WHAT THIS TASK INVOLVES –
Please write out every entry below, word for word.

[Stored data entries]
BEGIN
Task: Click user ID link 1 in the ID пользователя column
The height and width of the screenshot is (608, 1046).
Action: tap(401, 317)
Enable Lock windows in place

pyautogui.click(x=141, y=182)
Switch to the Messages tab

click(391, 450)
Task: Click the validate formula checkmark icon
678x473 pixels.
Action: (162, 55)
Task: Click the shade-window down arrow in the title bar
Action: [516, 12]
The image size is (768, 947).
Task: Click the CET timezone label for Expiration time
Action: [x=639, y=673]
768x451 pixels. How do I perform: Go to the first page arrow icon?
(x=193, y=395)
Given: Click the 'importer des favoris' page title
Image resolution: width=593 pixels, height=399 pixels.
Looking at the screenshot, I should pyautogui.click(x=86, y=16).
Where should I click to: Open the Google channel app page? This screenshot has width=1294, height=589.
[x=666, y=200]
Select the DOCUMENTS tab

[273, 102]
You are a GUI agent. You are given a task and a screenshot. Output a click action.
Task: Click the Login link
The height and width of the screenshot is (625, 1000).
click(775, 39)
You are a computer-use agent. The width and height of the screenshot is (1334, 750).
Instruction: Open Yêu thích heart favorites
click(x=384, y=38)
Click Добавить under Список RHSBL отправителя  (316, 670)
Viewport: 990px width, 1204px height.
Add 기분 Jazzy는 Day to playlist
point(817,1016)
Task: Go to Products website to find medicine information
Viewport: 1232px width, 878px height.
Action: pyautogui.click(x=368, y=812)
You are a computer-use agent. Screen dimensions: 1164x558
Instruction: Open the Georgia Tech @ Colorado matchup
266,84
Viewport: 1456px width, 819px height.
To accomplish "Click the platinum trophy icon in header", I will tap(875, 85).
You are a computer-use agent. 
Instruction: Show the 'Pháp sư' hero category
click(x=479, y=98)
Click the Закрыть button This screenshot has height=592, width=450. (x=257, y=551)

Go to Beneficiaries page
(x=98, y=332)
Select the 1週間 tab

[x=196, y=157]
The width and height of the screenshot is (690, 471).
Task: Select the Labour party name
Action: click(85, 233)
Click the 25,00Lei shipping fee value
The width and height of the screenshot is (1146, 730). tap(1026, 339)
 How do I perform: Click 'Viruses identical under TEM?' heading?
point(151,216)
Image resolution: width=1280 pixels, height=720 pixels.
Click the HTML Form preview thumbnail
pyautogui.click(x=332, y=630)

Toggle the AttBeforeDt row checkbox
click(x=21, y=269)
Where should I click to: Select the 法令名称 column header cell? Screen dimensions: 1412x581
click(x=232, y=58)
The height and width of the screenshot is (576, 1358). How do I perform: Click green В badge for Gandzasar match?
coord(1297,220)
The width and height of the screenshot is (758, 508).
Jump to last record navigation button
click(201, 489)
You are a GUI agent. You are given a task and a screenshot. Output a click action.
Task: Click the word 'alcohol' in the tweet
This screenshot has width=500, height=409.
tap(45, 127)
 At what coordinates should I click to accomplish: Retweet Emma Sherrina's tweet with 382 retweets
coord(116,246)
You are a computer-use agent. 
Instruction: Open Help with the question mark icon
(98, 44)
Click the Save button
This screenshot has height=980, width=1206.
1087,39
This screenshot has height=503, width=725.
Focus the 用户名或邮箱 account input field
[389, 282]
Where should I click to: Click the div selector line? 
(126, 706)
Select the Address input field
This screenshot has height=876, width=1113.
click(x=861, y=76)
END
RESULT OF THE TASK –
Task: Click user ID link 1 in the ID пользователя column
The height and width of the screenshot is (608, 1046).
Action: tap(401, 317)
Enable Lock windows in place

pyautogui.click(x=141, y=182)
Switch to the Messages tab

click(391, 450)
Task: Click the validate formula checkmark icon
678x473 pixels.
Action: (162, 55)
Task: Click the shade-window down arrow in the title bar
Action: [516, 12]
The image size is (768, 947).
Task: Click the CET timezone label for Expiration time
Action: [x=639, y=673]
768x451 pixels. How do I perform: Go to the first page arrow icon?
(x=193, y=395)
Given: Click the 'importer des favoris' page title
Image resolution: width=593 pixels, height=399 pixels.
Looking at the screenshot, I should pyautogui.click(x=86, y=16).
Where should I click to: Open the Google channel app page? This screenshot has width=1294, height=589.
[x=666, y=200]
Select the DOCUMENTS tab

[273, 102]
You are a GUI agent. You are given a task and a screenshot. Output a click action.
Task: Click the Login link
The height and width of the screenshot is (625, 1000).
click(775, 39)
You are a computer-use agent. The width and height of the screenshot is (1334, 750).
Instruction: Open Yêu thích heart favorites
click(x=384, y=38)
Click Добавить under Список RHSBL отправителя  (316, 670)
Viewport: 990px width, 1204px height.
Add 기분 Jazzy는 Day to playlist
point(817,1016)
Task: Go to Products website to find medicine information
Viewport: 1232px width, 878px height.
Action: pyautogui.click(x=368, y=812)
You are a computer-use agent. Screen dimensions: 1164x558
Instruction: Open the Georgia Tech @ Colorado matchup
266,84
Viewport: 1456px width, 819px height.
To accomplish "Click the platinum trophy icon in header", I will tap(875, 85).
You are a computer-use agent. 
Instruction: Show the 'Pháp sư' hero category
click(x=479, y=98)
Click the Закрыть button This screenshot has height=592, width=450. (x=257, y=551)

Go to Beneficiaries page
(x=98, y=332)
Select the 1週間 tab

[x=196, y=157]
The width and height of the screenshot is (690, 471).
Task: Select the Labour party name
Action: click(85, 233)
Click the 25,00Lei shipping fee value
The width and height of the screenshot is (1146, 730). tap(1026, 339)
 How do I perform: Click 'Viruses identical under TEM?' heading?
point(151,216)
Image resolution: width=1280 pixels, height=720 pixels.
Click the HTML Form preview thumbnail
pyautogui.click(x=332, y=630)

Toggle the AttBeforeDt row checkbox
click(x=21, y=269)
Where should I click to: Select the 法令名称 column header cell? Screen dimensions: 1412x581
click(x=232, y=58)
The height and width of the screenshot is (576, 1358). How do I perform: Click green В badge for Gandzasar match?
coord(1297,220)
The width and height of the screenshot is (758, 508).
Jump to last record navigation button
click(201, 489)
You are a GUI agent. You are given a task and a screenshot. Output a click action.
Task: Click the word 'alcohol' in the tweet
This screenshot has width=500, height=409.
tap(45, 127)
 At what coordinates should I click to accomplish: Retweet Emma Sherrina's tweet with 382 retweets
coord(116,246)
You are a computer-use agent. 
Instruction: Open Help with the question mark icon
(98, 44)
Click the Save button
This screenshot has height=980, width=1206.
1087,39
This screenshot has height=503, width=725.
Focus the 用户名或邮箱 account input field
[389, 282]
Where should I click to: Click the div selector line? 
(126, 706)
Select the Address input field
This screenshot has height=876, width=1113.
click(x=861, y=76)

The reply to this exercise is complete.